A true lending geek will seek to leverage their data to develop a sustainable (if there is such a thing in lending now) and solid strategy that’s hard for competitors to copy.
Geek Quality 4: Building on Successes
That initial work on lending to established members continues to drive what we do in lending at Ent today. Here’s the second example of a thirst for understanding. Over the last four years, we’ve been working to make more B, C and D credit loans. What’s our driving force? The member relationship.
The great thing about my team is they’ve embraced the same passion for lending I have. Probably five years ago, in observing our underwriters, one of my leaders realized the underwriters were spending a lot of time on the member’s account looking for data: NSF, account balances, time a member, etc. With some work and collaboration with IT, we were able to automatically pull this data over from our core system with a stoplight system: green, yellow, red. Green, the member had the relationship we were looking for. Yellow, the account history might be a toss-up. Red? We had enough data to suggest the member wasn’t handling their account very well. Instead of minutes looking at account history, the underwriters now have what they needed in seconds. We started leaning more heavily into our internal data, driving up our consumer loan approval ratio.
Along the way, we did a few more experiments using our internal data. About four years ago, we did a pre-approved personal loan campaign that didn’t include a credit bureau pre-screen; we based it solely on account history. COVID-19 came, and we made emergency loans to members without a credit report and perhaps lost more than we anticipated; in hindsight, we made too many loans to brand-new members.

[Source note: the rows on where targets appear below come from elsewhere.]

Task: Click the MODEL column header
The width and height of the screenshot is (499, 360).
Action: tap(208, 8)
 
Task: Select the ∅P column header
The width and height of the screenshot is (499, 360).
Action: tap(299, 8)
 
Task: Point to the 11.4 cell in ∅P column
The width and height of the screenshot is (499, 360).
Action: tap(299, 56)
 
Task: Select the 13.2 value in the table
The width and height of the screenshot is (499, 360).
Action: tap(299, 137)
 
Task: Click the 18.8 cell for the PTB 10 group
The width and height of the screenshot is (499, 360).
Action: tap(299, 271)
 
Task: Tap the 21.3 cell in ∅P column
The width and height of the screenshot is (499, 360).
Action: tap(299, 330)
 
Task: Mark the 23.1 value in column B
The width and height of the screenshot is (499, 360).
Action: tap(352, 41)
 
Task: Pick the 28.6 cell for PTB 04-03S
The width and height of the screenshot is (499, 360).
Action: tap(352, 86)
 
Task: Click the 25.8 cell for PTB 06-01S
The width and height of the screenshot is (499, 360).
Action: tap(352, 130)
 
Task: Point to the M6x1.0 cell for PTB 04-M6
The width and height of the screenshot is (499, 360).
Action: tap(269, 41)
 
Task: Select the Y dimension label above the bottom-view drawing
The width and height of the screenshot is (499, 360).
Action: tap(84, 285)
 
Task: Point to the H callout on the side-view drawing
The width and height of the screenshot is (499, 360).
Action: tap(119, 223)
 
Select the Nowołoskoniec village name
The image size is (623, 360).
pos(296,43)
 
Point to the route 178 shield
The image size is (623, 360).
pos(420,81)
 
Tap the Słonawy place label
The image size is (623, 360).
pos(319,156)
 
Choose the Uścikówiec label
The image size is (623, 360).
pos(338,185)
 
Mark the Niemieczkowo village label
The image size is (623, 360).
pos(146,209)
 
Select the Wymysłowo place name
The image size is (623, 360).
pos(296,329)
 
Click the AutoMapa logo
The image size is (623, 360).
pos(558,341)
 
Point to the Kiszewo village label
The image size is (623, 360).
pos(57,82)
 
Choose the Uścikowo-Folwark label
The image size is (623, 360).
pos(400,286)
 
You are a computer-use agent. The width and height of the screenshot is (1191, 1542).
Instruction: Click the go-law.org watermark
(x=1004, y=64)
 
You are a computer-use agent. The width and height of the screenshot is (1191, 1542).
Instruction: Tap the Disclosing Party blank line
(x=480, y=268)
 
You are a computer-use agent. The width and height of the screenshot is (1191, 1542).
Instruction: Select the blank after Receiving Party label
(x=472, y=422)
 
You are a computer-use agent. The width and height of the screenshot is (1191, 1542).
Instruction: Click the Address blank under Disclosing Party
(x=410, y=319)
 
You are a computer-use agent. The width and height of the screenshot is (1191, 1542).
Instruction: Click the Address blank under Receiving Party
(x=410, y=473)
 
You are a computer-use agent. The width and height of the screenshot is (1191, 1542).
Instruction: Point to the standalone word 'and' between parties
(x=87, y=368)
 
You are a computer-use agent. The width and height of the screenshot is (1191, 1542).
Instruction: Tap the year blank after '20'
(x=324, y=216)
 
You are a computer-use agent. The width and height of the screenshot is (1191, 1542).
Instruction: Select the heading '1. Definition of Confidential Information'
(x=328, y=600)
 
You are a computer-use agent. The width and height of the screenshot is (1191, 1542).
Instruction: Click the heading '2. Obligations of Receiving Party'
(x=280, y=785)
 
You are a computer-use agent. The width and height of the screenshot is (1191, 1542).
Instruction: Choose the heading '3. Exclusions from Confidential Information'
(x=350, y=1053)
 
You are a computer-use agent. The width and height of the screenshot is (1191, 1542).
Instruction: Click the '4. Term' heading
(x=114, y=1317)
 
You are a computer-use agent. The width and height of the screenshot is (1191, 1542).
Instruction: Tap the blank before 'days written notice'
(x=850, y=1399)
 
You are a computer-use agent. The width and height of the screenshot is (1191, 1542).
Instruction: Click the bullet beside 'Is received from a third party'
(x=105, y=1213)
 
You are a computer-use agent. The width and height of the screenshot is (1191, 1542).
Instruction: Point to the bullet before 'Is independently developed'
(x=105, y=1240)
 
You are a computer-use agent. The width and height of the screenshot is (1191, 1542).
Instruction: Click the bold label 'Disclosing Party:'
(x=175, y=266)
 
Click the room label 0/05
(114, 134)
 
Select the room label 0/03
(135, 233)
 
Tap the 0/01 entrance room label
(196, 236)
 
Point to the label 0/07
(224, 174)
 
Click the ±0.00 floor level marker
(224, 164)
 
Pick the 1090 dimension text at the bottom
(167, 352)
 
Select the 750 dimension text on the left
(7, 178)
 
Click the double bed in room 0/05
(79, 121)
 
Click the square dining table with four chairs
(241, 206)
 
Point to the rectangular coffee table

We’re currently finalizing some analysis to see what else we can draw from the data on those emergency loans. Several years ago, we also implemented a smaller, short-term loan and pre-selected more than 125,000 members who would automatically qualify based on our internal data with no credit report to pre-screen the borrowers.
About a year ago, a former EntRANCE trainee figured out how to incorporate that green, yellow and red system into our automated underwriting. If a member didn’t pass our normal automated underwriting rules but got a green light, a second set of decision rules would automatically approve that member who otherwise would have to wait up to an hour for a manual decision.
You Can’t Truly Be a Lending Geek Until…
I recently saw a tidbit on leadership that went something like this: “You can’t be considered a leader until you’ve developed another leader.” To truly be a lending geek you must develop another geek to follow in your footsteps.
CUES member Bill Vogeney is the chief revenue officer and self-professed lending geek at $9.8 billion Ent Credit Union, Colorado Springs.